LLM微调(3)、指标和基准LLM fine-tuning, model evaluation metrics and

Instruction fine-tuning

Earlier in the course, you saw that some models are capable of identifying instructions contained in a prompt and correctly carrying out zero shot inference, while others, such as smaller LLMs, may fail to carry out the task, like the example shown here. You also saw that including one or more examples of what you want the model to do, known as one shot or few shot inference, can be enough to help the model identify the task and generate a good completion.

However, this strategy has a couple of drawbacks. First, for smaller models, it doesn't always work, even when five or six examples are included. Second, any examples you include in your prompt take up valuable space in the context window, reducing the amount of room you have to include other useful information.

Luckily, another solution exists, you can take advantage of a process known as fine-tuning to further train a base model. In contrast to pre-training, where you train the LLM using vast amounts of unstructured textual data via selfsupervised learning, fine-tuning is a supervised learning process where you use a data set of labeled examples to update the weights of the LLM. The labeled examples are prompt completion pairs, the fine-tuning process extends the training of the model to improve its ability to generate good completions for a specific task.

For example, if you want to fine tune your model to improve its summarization ability, you'd build up a data set of examples that begin with the instruction summarize, the following text or a similar phrase. And if you are improving the model's translation skills, your examples would include instructions like translate this sentence. These prompt completion examples allow the model to learn to generate responses that follow the given instructions.

Instruction fine-tuning, where all of the model's weights are updated is known as full fine-tuning. The process results in a new version of the model with updated weights. It is important to note that just like pre-training, full fine tuning requires enough memory and compute budget to store and process all the gradients, optimizers and other components that are being updated during training.So you can benefit from the memory optimization and parallel computing strategies that you learned about last week.

So how do you actually go about instruction fine-tuning and LLM?

The first step is to prepare your training data.
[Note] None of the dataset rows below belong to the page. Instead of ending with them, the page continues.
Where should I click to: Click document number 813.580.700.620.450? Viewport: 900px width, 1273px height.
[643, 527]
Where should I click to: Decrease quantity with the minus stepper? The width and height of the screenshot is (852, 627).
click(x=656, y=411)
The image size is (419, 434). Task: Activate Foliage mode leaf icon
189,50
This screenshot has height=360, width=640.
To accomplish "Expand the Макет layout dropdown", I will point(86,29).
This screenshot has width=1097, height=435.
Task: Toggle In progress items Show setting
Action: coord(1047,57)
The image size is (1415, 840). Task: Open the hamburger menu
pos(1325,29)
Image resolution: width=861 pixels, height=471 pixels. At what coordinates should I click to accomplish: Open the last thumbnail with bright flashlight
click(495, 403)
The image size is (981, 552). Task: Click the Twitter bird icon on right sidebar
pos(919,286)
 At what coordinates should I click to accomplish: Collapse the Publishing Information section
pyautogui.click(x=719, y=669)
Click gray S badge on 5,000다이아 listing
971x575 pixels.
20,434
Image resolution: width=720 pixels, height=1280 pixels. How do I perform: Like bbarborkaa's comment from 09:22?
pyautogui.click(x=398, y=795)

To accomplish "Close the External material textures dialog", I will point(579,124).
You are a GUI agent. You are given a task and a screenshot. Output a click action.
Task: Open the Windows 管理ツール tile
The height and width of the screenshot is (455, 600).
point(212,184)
There are many publicly available datasets that have been used to train earlier generations of language models, although most of them are not formatted as instructions. Luckily, developers have assembled prompt template libraries that can be used to take existing datasets, for example, the large data set of Amazon product reviews and turn them into instruction prompt datasets for fine-tuning. Prompt template libraries include many templates for different tasks and different data sets.

Once you have your instruction data set ready, as with standard supervised learning, you divide the data set into training validation and test splits.

During fine tuning, you select prompts from your training data set and pass them to the LLM, which then generates completions.

Next, you compare the LLM completion with the response specified in the training data. Remember that the output of an LLM is a probability distribution across tokens. So you can compare the distribution of the completion and that of the training label and use the standard crossentropy function to calculate loss between the two token distributions. And then use the calculated loss to update your model weights in standard backpropagation. You'll do this for many batches of prompt completion pairs and over several epochs, update the weights so that the model's performance on the task improves.

As in standard supervised learning, you can define separate evaluation steps to measure your LLM performance using the holdout validation data set. This will give you the validation accuracy, and after you've completed your fine tuning, you can perform a final performance evaluation using the holdout test data set. This will give you the test accuracy.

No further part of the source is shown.